→ Exercise
Please restate word for word each line from the one containing "This screenshot has" to the last line of the records below, and drop the pictures.
*** Begin section ***
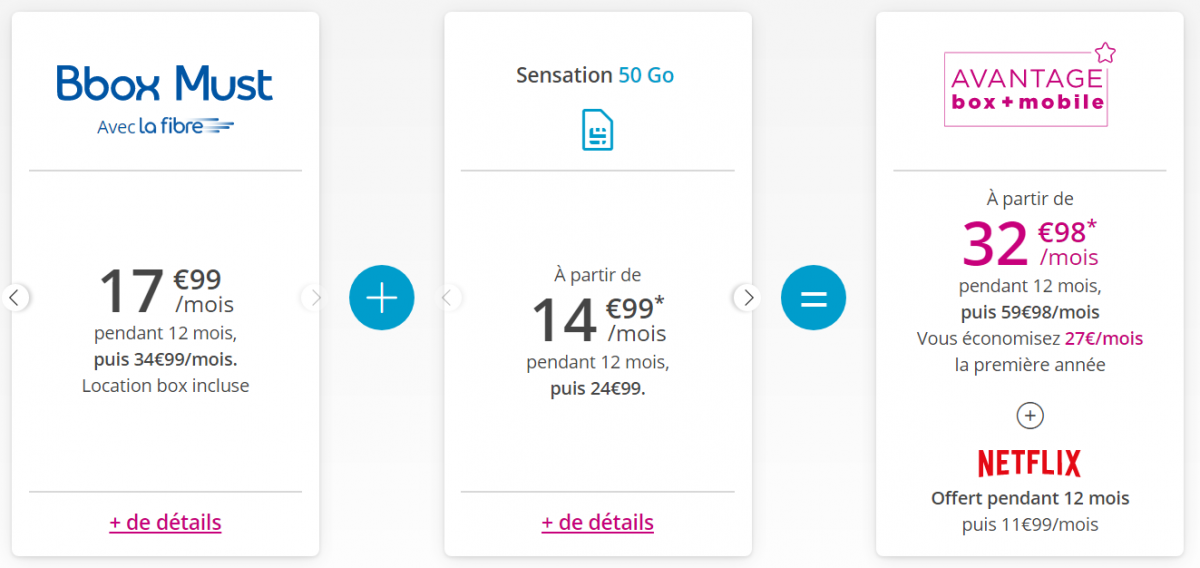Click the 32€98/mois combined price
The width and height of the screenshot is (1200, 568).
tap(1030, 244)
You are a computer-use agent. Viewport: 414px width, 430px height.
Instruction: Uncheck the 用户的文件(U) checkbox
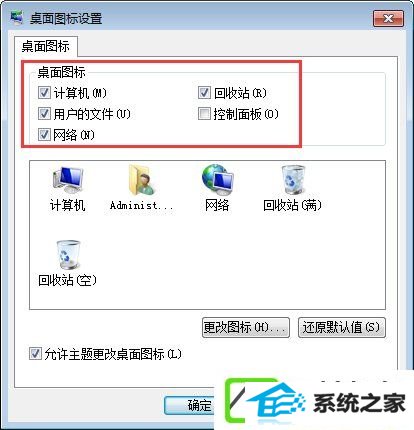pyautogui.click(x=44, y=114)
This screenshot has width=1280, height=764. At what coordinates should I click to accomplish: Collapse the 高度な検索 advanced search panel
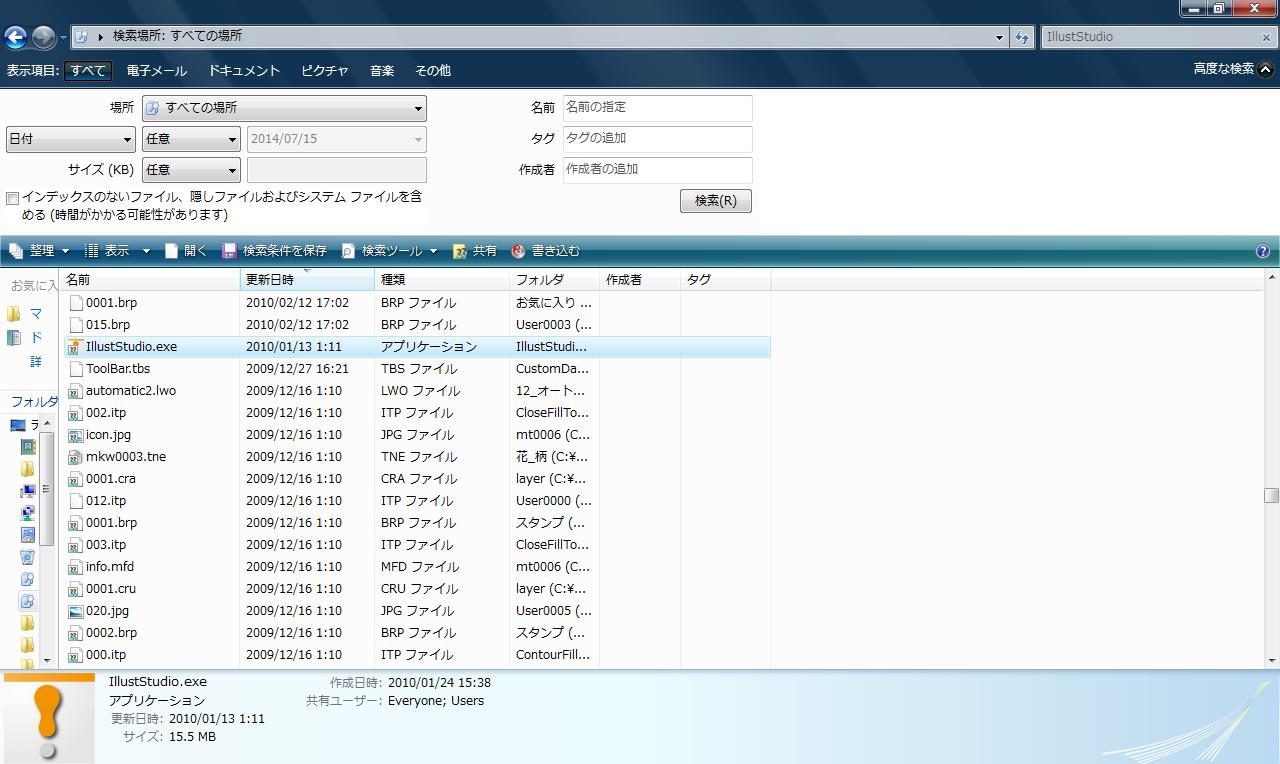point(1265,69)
*** End section ***
→ Output of the task
This screenshot has width=1280, height=764. At what coordinates should I click to accomplish: Collapse the 高度な検索 advanced search panel
point(1265,69)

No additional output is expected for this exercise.